Word and item position data
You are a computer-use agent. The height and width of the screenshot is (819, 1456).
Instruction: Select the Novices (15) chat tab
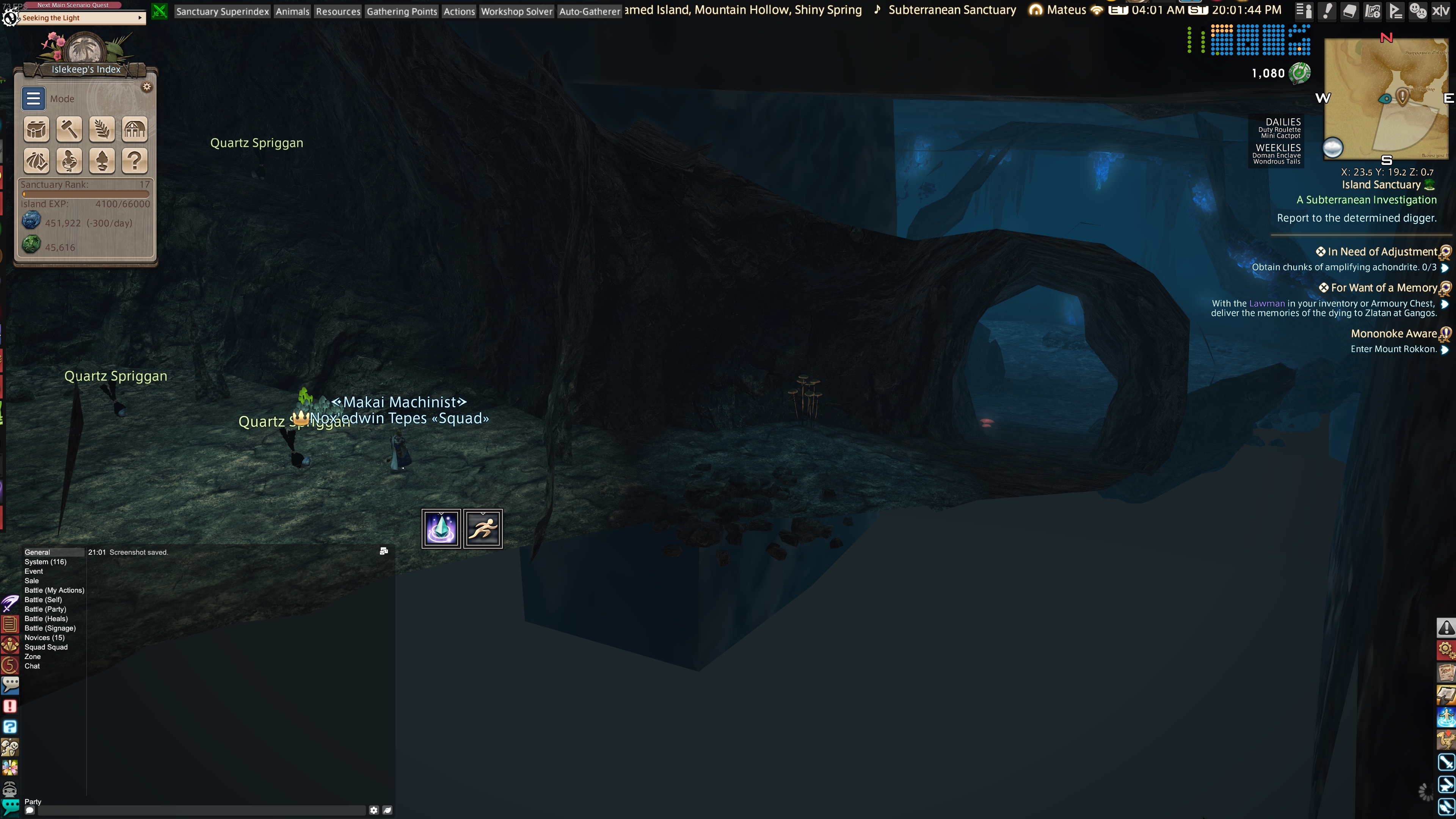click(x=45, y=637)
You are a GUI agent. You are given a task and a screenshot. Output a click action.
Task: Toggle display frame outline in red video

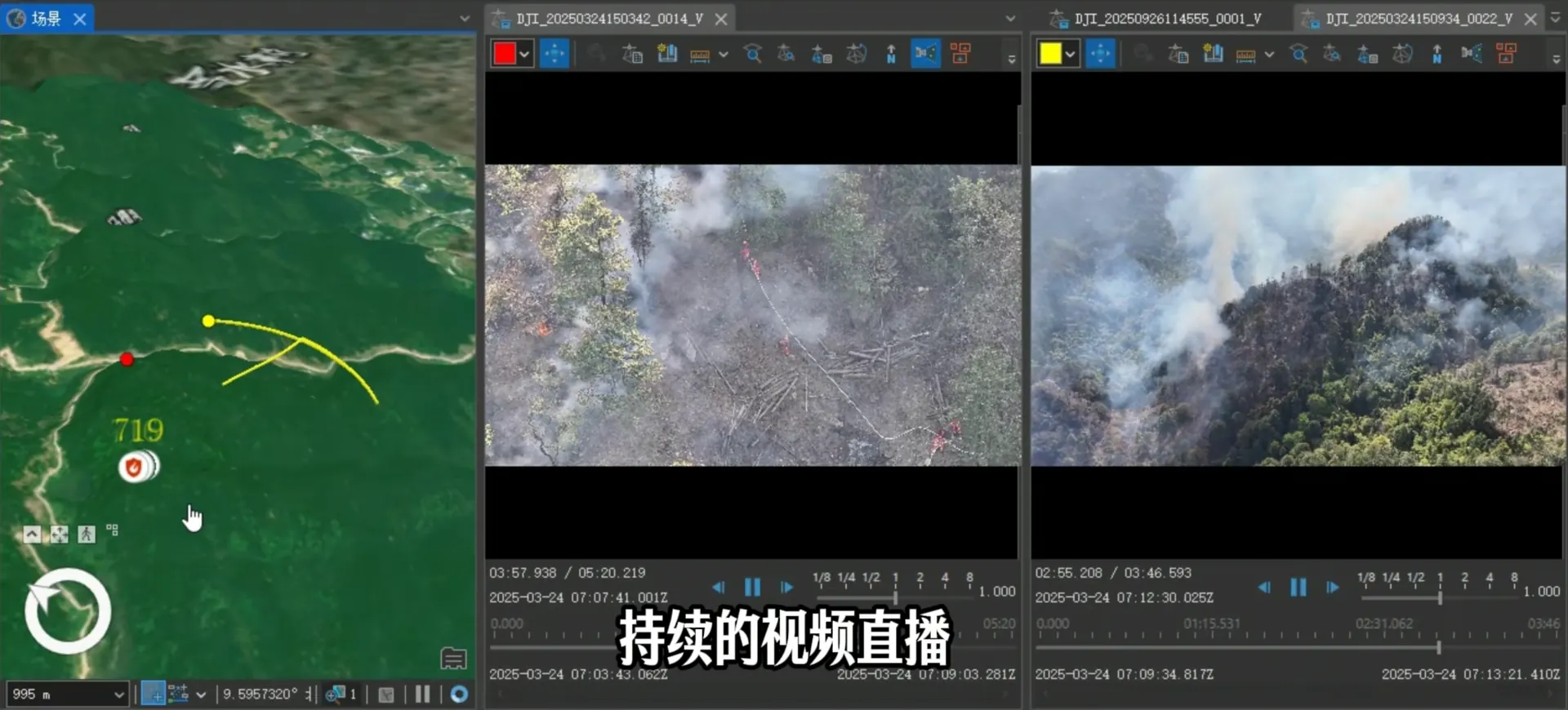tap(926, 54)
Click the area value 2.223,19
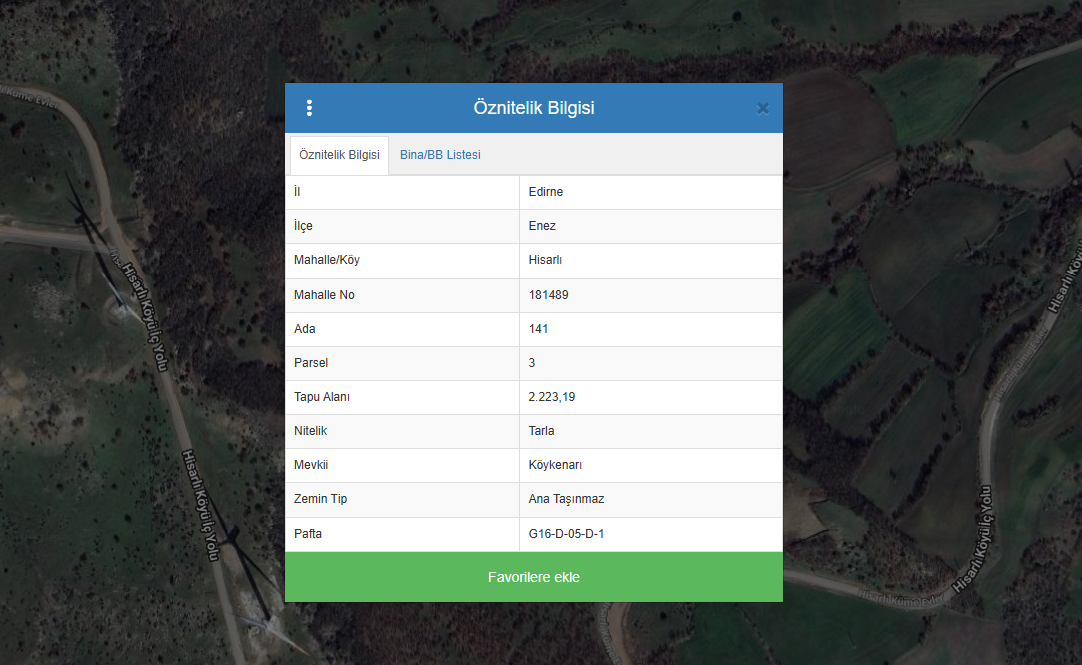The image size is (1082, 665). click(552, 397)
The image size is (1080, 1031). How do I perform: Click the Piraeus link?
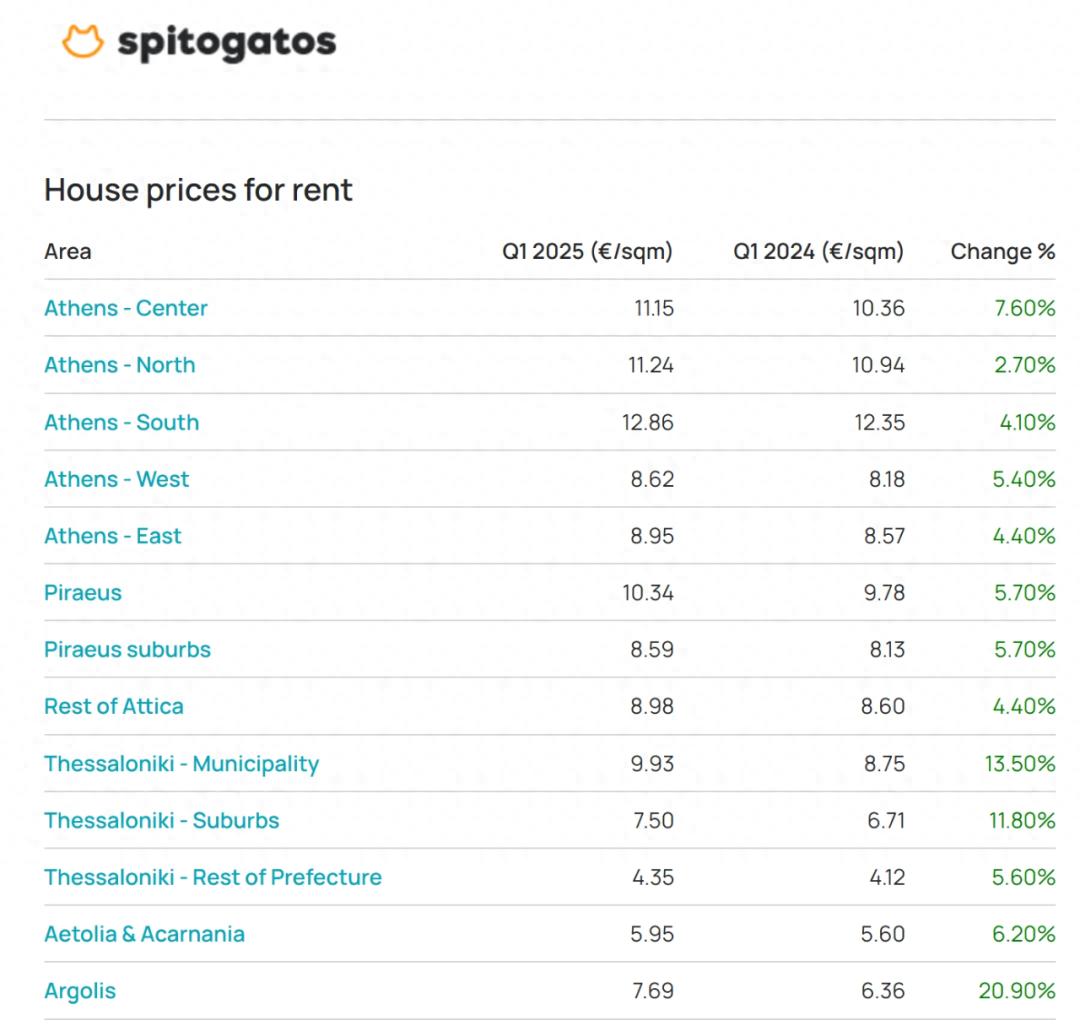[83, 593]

---

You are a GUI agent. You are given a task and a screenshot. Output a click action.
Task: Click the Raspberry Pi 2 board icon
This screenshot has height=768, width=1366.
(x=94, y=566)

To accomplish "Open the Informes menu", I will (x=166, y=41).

§ TASK REQUIREMENTS
Edit the listing from the line with "You are a computer-use" up to and including the line with "tap(926, 54)" by swapping "chat tab" for "chat channel", leaving everything else as it stands. Give back only those lines, without the pictures.

§ OUTPUT BELOW
You are a computer-use agent. The height and width of the screenshot is (819, 1456).
Instruction: Select the Novices (15) chat channel
click(x=45, y=637)
You are a GUI agent. You are given a task and a screenshot. Output a click action.
Task: Toggle display frame outline in red video

tap(926, 54)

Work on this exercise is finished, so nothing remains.